Narvius 15 years ago

I did maed dice throw probability calculator, in Java.
The pretty random limits are 8 for dice and 40 for sides. (Note to myself: Replace with warning in the future.)
Output to out.txt in the same folder as the app.
Has nifty progress bar for the bigger calculations.

<a class="postlink" href="http://www.box.net/shared/sffg8ax8lp">http://www.box.net/shared/sffg8ax8lp</a>

E_net4 15 years ago

Yay, Java.

I've yet to be taught in the ways of Java forms and graphics. I'm a bit tired of using the same console, and having a GUI would increase capabilities.

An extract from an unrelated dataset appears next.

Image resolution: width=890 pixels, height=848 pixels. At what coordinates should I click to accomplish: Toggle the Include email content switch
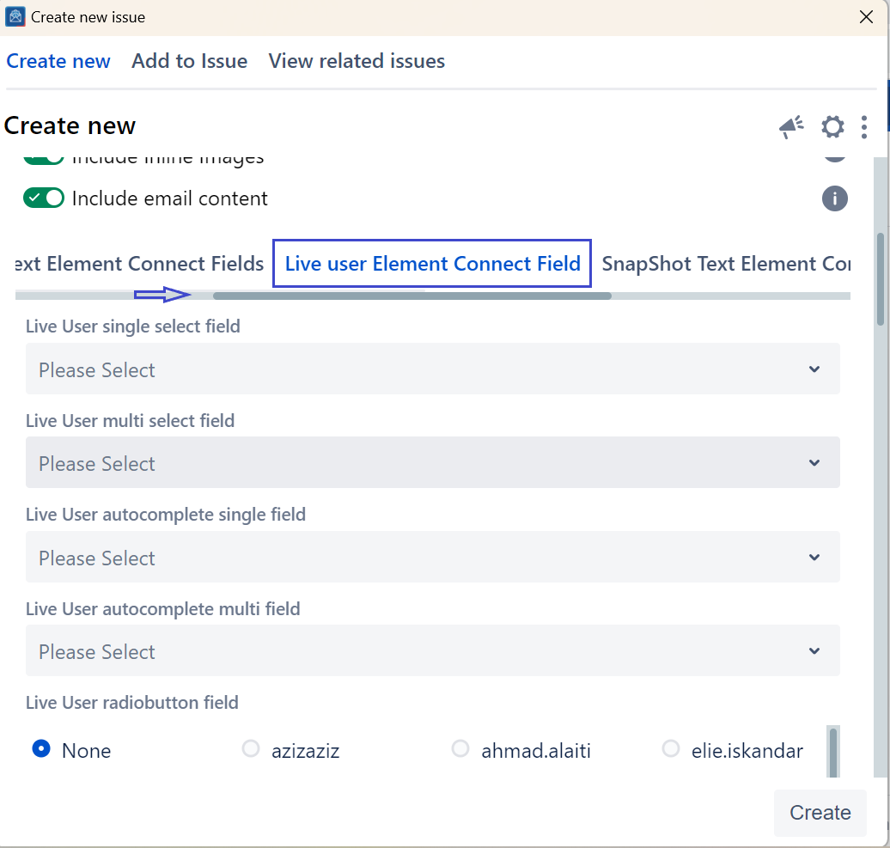coord(44,198)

And uh, I wonder if you could hand us the source code.

Narvius 15 years ago

Nau problem, here ya go: <a class="postlink" href="http://www.box.net/shared/jpkuk8vy5c">http://www.box.net/shared/jpkuk8vy5c</a>
(whole projects structure, ready for Eclipse project importage.)

Also, once I finish my other Java thingy I'm doing at the moment (kind of Snake clone with full rotation, actually 98% done, playable and so on) and it's published on my school's homepage I can show you the source, there's custom graphicsing on java applets.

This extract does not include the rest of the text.